• Exercise data:
______________________________
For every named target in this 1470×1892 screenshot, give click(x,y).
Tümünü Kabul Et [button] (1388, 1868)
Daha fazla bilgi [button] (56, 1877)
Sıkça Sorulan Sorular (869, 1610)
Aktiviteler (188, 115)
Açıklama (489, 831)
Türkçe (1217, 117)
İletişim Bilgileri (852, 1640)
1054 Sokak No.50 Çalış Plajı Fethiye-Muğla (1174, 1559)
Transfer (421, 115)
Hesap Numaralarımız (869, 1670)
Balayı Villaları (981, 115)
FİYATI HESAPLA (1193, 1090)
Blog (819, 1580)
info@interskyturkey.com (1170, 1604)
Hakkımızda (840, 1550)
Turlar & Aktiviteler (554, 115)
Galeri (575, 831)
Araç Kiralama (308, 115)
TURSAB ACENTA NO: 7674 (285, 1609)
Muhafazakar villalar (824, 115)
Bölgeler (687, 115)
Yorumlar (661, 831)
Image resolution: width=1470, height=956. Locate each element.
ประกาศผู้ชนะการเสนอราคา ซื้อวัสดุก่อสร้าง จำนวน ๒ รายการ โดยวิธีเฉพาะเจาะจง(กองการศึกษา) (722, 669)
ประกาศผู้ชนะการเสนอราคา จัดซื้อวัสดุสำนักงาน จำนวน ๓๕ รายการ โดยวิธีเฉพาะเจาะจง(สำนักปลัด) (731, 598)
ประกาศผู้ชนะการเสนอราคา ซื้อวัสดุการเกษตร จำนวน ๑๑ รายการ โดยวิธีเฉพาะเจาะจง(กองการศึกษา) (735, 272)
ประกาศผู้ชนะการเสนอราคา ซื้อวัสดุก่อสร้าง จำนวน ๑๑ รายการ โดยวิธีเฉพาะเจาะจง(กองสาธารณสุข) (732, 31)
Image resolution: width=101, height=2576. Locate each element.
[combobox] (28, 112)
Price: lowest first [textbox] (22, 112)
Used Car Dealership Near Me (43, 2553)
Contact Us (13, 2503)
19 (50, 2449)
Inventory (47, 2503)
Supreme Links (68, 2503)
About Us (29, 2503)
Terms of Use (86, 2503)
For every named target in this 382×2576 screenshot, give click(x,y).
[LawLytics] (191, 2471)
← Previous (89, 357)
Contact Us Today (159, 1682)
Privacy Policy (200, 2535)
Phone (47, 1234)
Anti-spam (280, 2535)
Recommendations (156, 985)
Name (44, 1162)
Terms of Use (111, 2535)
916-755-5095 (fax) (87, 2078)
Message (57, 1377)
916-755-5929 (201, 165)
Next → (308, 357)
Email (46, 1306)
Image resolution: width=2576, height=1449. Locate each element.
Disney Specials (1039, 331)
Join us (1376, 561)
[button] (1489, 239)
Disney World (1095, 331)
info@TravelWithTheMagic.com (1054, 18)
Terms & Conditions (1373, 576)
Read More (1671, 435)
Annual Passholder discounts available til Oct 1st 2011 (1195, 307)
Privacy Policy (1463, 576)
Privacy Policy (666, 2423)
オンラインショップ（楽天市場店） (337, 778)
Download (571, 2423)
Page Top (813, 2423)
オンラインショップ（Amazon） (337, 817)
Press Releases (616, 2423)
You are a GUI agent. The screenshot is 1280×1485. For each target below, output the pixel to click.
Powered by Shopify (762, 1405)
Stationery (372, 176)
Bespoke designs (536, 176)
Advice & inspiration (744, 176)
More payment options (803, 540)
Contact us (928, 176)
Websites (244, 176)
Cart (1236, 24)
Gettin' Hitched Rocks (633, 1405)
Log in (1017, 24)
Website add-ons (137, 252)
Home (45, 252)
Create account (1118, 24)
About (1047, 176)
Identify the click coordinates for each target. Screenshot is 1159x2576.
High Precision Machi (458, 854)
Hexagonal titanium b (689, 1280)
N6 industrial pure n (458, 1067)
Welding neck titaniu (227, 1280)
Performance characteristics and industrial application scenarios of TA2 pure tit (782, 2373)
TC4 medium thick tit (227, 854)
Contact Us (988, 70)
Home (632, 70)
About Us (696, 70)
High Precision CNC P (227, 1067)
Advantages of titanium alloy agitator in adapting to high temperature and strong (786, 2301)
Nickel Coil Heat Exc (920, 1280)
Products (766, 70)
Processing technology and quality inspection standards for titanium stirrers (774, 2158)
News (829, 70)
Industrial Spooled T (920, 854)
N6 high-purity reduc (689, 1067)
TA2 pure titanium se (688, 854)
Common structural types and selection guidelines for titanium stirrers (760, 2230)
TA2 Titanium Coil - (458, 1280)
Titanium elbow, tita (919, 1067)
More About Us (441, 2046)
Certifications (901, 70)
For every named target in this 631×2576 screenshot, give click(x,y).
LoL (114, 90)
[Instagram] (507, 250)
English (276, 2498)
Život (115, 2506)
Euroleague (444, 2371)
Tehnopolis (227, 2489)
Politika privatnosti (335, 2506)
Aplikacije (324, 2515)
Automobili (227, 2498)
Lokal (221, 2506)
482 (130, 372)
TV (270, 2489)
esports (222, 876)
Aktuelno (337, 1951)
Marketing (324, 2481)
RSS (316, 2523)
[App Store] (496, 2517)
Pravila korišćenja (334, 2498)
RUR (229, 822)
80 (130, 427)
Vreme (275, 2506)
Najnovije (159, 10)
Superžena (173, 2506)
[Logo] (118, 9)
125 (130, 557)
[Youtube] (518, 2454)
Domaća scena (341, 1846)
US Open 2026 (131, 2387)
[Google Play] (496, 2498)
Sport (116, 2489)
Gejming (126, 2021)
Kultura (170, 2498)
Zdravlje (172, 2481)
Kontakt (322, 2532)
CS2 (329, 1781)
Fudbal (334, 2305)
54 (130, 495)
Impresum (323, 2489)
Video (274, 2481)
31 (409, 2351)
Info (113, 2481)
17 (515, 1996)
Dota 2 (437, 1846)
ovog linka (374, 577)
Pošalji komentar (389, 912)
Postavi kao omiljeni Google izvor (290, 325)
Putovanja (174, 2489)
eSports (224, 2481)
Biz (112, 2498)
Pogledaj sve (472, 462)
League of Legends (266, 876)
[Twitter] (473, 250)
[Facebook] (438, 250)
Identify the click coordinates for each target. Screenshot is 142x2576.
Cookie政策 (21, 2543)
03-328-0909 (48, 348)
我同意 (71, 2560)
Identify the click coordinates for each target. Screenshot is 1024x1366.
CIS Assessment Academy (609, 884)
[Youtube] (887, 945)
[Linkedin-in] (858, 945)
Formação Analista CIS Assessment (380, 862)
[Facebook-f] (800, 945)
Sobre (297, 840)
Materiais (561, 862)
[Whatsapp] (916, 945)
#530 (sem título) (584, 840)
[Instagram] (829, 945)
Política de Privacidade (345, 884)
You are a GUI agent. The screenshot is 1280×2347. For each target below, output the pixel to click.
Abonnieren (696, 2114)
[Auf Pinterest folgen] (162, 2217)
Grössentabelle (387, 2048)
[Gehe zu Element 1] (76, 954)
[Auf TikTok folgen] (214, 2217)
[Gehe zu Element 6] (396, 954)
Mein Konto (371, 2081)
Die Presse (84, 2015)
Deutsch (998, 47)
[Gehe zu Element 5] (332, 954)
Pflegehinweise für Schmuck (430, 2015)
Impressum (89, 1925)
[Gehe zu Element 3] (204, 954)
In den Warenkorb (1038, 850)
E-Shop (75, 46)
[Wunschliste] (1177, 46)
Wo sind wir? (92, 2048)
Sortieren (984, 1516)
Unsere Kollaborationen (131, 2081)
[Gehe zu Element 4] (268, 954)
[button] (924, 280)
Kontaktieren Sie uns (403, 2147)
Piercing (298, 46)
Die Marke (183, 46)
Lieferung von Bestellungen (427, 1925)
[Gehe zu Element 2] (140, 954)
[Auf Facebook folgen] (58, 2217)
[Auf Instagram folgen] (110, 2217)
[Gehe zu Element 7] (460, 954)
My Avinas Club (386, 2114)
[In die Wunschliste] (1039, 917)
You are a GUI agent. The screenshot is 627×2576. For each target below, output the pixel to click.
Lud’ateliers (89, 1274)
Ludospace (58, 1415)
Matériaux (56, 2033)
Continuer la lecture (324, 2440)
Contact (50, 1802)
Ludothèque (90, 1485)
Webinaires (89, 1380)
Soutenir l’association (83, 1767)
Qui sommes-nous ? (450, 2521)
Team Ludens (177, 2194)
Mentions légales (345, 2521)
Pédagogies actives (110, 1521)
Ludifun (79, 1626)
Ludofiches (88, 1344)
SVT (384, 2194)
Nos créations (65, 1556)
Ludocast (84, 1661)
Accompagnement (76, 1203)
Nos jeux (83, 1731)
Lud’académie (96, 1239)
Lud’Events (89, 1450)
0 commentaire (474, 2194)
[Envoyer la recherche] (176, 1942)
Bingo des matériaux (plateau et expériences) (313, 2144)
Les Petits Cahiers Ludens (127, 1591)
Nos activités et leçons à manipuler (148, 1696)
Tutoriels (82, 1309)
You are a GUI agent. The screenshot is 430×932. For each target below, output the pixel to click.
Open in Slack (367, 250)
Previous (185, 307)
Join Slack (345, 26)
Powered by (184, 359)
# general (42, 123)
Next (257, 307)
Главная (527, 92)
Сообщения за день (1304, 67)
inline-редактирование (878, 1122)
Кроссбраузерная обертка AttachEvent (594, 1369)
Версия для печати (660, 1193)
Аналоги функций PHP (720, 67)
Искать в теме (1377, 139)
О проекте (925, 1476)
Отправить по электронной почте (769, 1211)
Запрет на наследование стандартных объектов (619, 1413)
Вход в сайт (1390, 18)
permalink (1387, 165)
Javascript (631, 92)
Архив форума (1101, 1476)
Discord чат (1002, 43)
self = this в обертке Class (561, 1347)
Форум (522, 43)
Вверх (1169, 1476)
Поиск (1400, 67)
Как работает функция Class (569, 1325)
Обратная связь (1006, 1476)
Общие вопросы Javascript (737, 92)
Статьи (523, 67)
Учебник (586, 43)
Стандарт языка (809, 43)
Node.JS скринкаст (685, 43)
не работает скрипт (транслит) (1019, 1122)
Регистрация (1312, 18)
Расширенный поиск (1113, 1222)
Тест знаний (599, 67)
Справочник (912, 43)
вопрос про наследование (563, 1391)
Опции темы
______________________________
• Work request: Within the data above, the lines from the one with "[In die Wunschliste] (1039, 917)" to the one with "Mentions légales (345, 2521)" must be repeated exactly; no other line belongs in the answer.

• Exercise answer:
[In die Wunschliste] (1039, 917)
You are a GUI agent. The screenshot is 627×2576. For each target below, output the pixel to click.
Lud’ateliers (89, 1274)
Ludospace (58, 1415)
Matériaux (56, 2033)
Continuer la lecture (324, 2440)
Contact (50, 1802)
Ludothèque (90, 1485)
Webinaires (89, 1380)
Soutenir l’association (83, 1767)
Qui sommes-nous ? (450, 2521)
Team Ludens (177, 2194)
Mentions légales (345, 2521)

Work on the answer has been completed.